Entries for locating text and elements:
— Start —

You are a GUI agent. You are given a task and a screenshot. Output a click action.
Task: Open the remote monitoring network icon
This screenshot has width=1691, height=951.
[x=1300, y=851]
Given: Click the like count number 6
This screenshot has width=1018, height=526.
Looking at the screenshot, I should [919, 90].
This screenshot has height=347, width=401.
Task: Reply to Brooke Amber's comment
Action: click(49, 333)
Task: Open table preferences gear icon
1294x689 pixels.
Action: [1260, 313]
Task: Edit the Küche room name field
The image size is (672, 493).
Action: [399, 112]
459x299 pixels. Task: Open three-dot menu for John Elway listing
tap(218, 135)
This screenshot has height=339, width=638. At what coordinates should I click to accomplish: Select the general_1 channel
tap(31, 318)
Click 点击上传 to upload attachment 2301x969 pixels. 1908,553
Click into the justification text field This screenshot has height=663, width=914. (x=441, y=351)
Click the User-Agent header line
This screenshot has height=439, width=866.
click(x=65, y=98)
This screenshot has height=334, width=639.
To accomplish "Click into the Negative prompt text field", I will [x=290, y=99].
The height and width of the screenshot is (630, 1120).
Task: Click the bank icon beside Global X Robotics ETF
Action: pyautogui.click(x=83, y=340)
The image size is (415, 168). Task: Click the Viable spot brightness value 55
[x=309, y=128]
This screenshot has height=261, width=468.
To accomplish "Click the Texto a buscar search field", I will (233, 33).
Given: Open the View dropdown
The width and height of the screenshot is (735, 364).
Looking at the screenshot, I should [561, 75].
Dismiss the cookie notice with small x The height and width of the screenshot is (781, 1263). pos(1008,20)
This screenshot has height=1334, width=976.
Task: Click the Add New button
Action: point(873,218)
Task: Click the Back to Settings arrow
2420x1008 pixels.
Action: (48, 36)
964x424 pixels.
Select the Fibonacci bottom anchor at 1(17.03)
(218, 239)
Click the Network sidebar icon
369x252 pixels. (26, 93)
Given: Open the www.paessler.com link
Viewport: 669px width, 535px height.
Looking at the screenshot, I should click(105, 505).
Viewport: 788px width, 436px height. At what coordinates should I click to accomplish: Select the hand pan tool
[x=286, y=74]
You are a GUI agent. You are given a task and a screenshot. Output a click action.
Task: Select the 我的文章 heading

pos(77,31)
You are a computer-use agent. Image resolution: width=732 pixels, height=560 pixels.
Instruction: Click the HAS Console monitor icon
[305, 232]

— End —

SHORT TASK:
Repeat word for word the lines between the one containing "This screenshot has height=334, width=639." and the one containing "will (233, 33).", including both of those lines.

THE COMPLETED TASK:
This screenshot has height=334, width=639.
To accomplish "Click into the Negative prompt text field", I will [x=290, y=99].
The height and width of the screenshot is (630, 1120).
Task: Click the bank icon beside Global X Robotics ETF
Action: pyautogui.click(x=83, y=340)
The image size is (415, 168). Task: Click the Viable spot brightness value 55
[x=309, y=128]
This screenshot has height=261, width=468.
To accomplish "Click the Texto a buscar search field", I will (233, 33).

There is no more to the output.